Robert Pinkerton and his twin brother William joined Allan as Pinkerton agents in the late 1860s when the firm earned worldwide fame planting ‘Pink’ undercover agents into America’s powerful union movements in order to sabotage and break strike action that was holding the nation’s industries to ransom. In the 1870s, President of the Philadelphia and Reading Railroad Company Franklin B. Gowen employed Pink agent James McParland to infiltrate the Molly Maguires (the railroad union); an incident that inspired Sir Arthur Conan Doyle’s Sherlock Holmes adventure The Valley of Fear and a later film The Molly Maguires starring Richard Harris.
Pinkerton agents were employed by the US government to hunt and kill infamous Wild West outlaws such as Jessie James, the Reno Gang, the Wild Bunch and Butch Cassidy and the Sundance Kid. In 1895 the agency were responsible for bringing the first known American serial killer H. H. Holmes to the gallows for murdering the three Pietzel children. The Pinkerton National Detective Agency became a victim of its own success and as a consequence the US government formed the rival force the Federal Bureau of Investigation.
Robert and William Pinkerton became co-directors of Pinkerton’s when their father Allan died in 1895. Allan Pinkerton allegedly fell on a Chicago street, bit his tongue and the wound became gangrenous thus ending the father of private detection’s life. Pinkerton Senior was masterminding a national criminal database when he died; a database now maintained by the FBI. While William Pinkerton took control of the Chicago office of the agency, Robert managed the East coast office in New York. Henry Poole &Co’s ledgers record Robert Pinkerton as a customer in 1905 listing his residence as 57 Broadway, New York. His residence in London was the Cecil hotel; a grand Victorian palace on the Strand next door to the Savoy since demolished.
Robert Pinkerton’s orders at Poole’s were limited to a single visit. He placed an order for a black frock coat and vest, a black dress suit and a black elastic cape with silk linings.
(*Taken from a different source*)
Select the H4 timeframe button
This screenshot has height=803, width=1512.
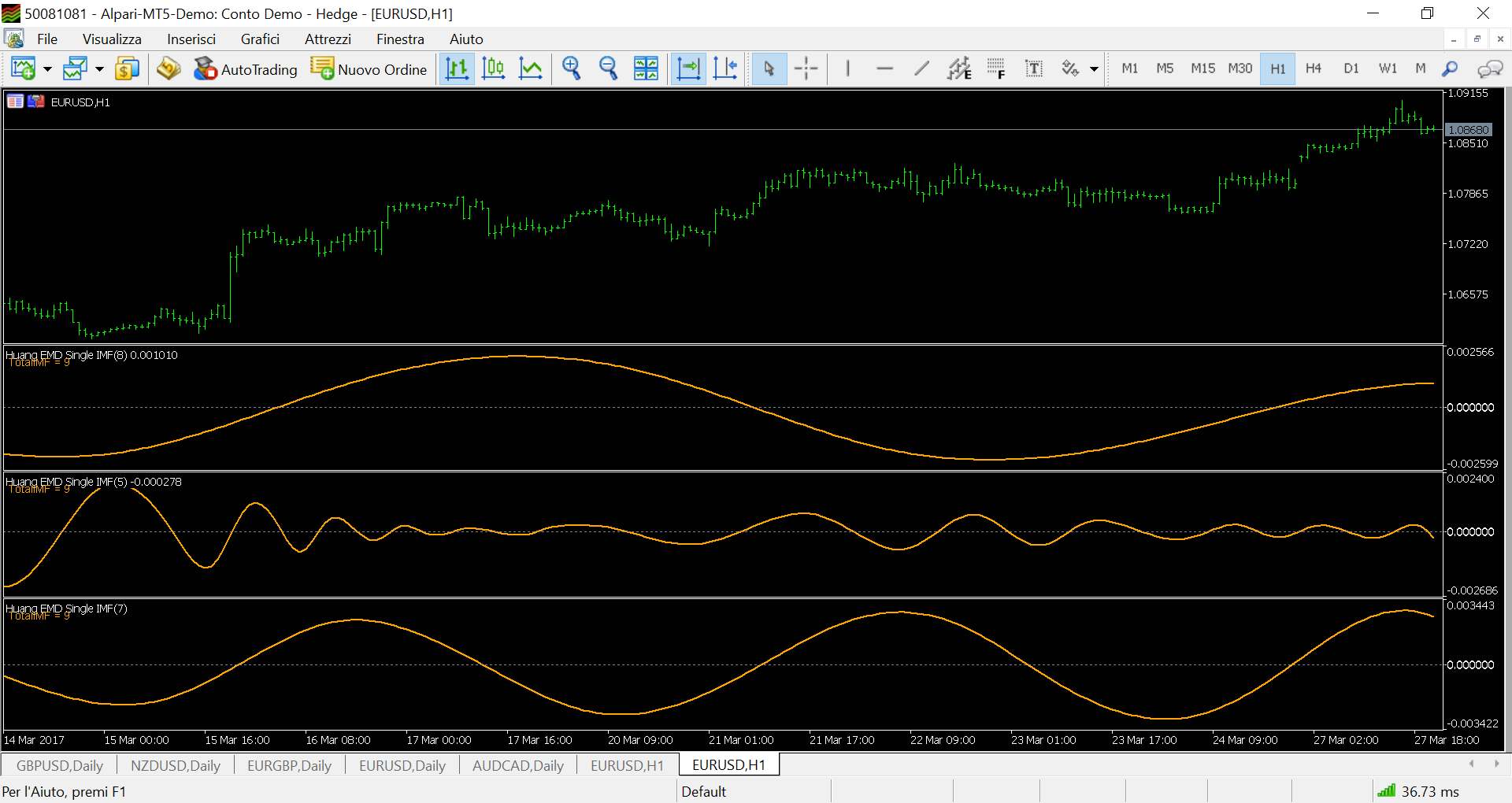1313,69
The order was dispatched to New York and Henry Poole’s clerks pasted a newspaper obituary dated 1907 at the foot of his order that reads ‘Mr Robert Pinkerton, the chief of the famous American detective agency bearing his name, died on board the steamer Bremen, which arrived from New York at Plymouth on Saturday. Mr Pinkerton’s death, which occurred on the 12th, was due to fatty degeneration of the heart’. A successive two generations of the Pinkerton family headed the family firm but in 2003 Pinkerton’s was bought out by Swedish security company Securitas AB and merged. It now has the head office in London and employs over 230,000 people worldwide.